This map lets you plug in your address to see how it’s changed over the past 750 million years
Some 240 million years ago, a patch of land would one day become the National Mall. That land was part of an enormous supercontinent known as Pangea. Encompassing nearly all of Earth's extant land mass, Pangea bore little resemblance to our contemporary planet. Thanks to a recently released interactive map, however, interested parties can now superimpose the political boundaries of today onto the geographic formations of yesteryear. That is, those dating back to 750 million years ago.
The results are intriguing. Take the National Mall in Washington, D.C., for example. During the Early Triassic Epoch it was wedged almost directly adjacent to Mauritania. It was yet to be separated from the Northwest African country by the vast waters of the Atlantic Ocean.
Ancient Earth is the tool behind this millennia-spanning visualization. It is the brainchild of Ian Webster, curator of the world's largest digital dinosaur database. As Michael D'estries reports for Mother Nature Network, Webster drew on data from the PALEOMAP Project. It was spearheaded by palaeogeographer Christopher Scotese. The initiative tracks the evolving "distribution of land and sea" over the past 1,100 million years-to build the map.
Users can input a specific address or more generalized region, such as a state or country. Then they choose a date ranging from zero to 750 million years ago. Currently, the map offers 26 timeline options. These travel back from the present to the Cryogenian Period at intervals of 15 to 150 million years.

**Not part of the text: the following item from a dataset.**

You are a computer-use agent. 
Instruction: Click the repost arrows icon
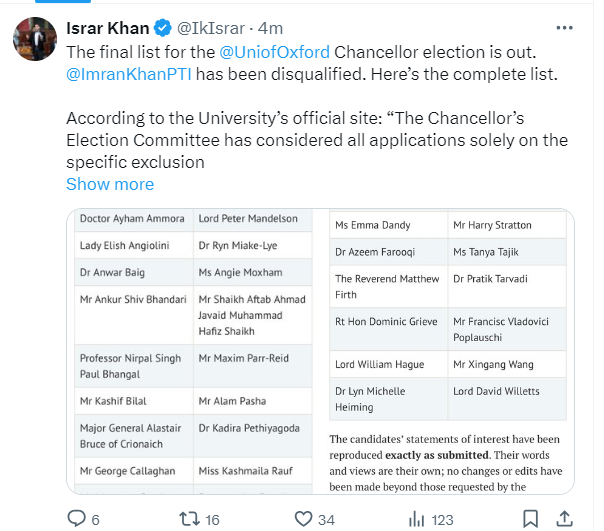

According to Gizmodo's George Dvorsky, Ancient Earth includes an array of helpful navigational features. These include toggle display options related to globe rotation, lighting and cloud coverage. Brief descriptions of chosen time periods pop up on the bottom left side of the screen. A dropdown menu at the top right allows users to jump to specific milestones in history. These include the arrival of Earth's first multicellular organisms some 600 million years ago and early hominids' relatively belated emergence around 20 million years ago.
To switch from one time period to another, you can either manually choose from a dropdown menu or use your keyboard's left and right arrow keys. Start at the very beginning of the map's timeline, Michele Debczak advises for Mental Floss. He says you'll see the planet evolve from "unrecognizable blobs of land" to the massive supercontinent of Pangea. Eventually you'll see the seven continents we inhabit today.

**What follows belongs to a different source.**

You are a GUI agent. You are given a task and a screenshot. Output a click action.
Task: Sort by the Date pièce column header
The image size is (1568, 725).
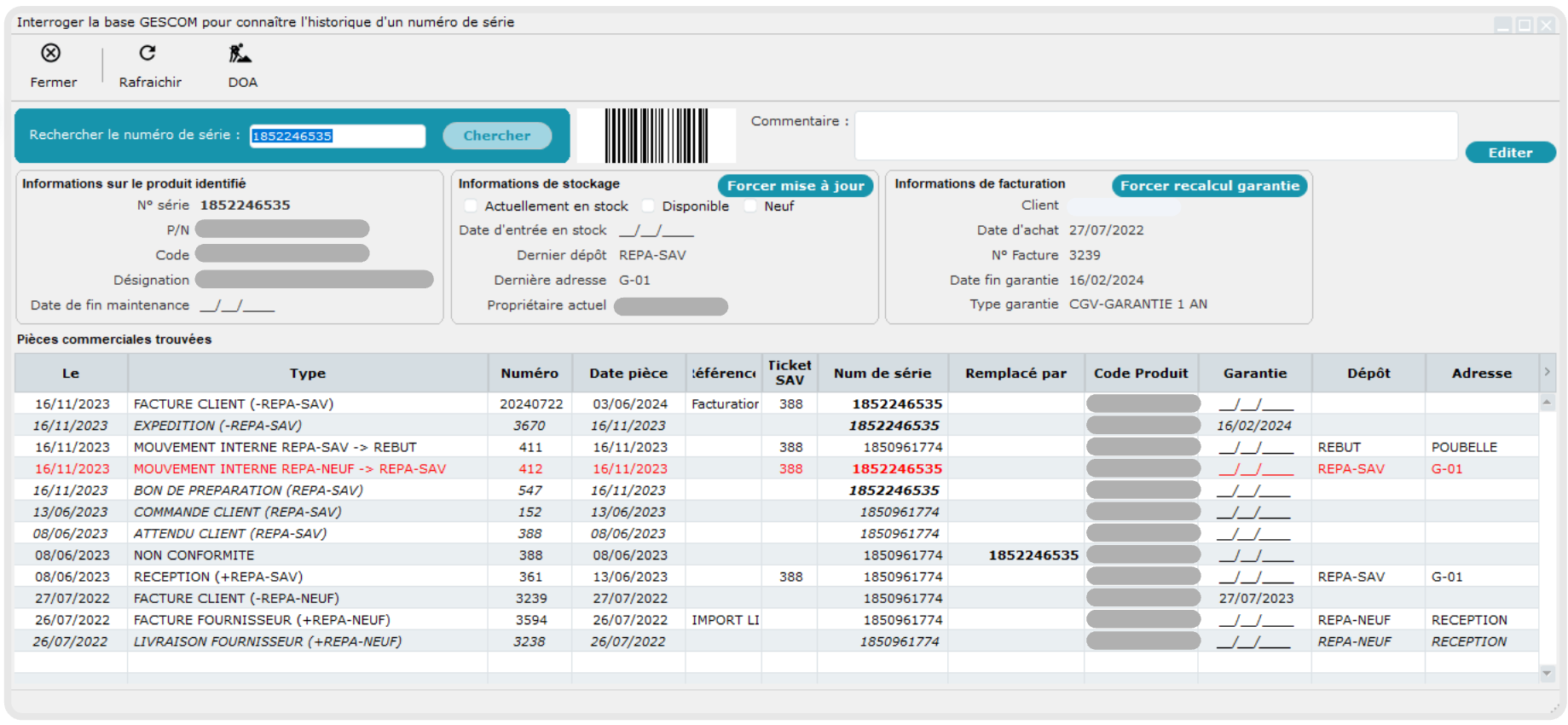coord(628,374)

Fast Company's Jesus Diaz outlines several insights revealed by Ancient Earth. For instance, 750 million years ago, Midtown Manhattan was situated at the center of a giant icy landmass. A description on the side of the map explains.
"Glaciers may have covered the entire planet during the [Cryogenian Period], the greatest ice age known on Earth."
Flash forward to 500 million years ago, Debczak adds, and New York City pops up as a tiny island in the southern hemisphere. In that same view London is still part of Pangea and appears almost directly adjacent to the South Pole.
"I'm amazed that geologists collected enough data to actually plot my home 750 [million] years ago, so I thought you all would enjoy it too," Webster writes in a comment on Hacker News.
He is quick to point out that the visualizations should be considered approximate despite the fact that plate tectonic models return precise results.
"Obviously we will never be able to prove correctness," Webster concludes. "In my tests I found that model results can vary significantly. I chose this particular model because it is widely cited and covers the greatest length of time."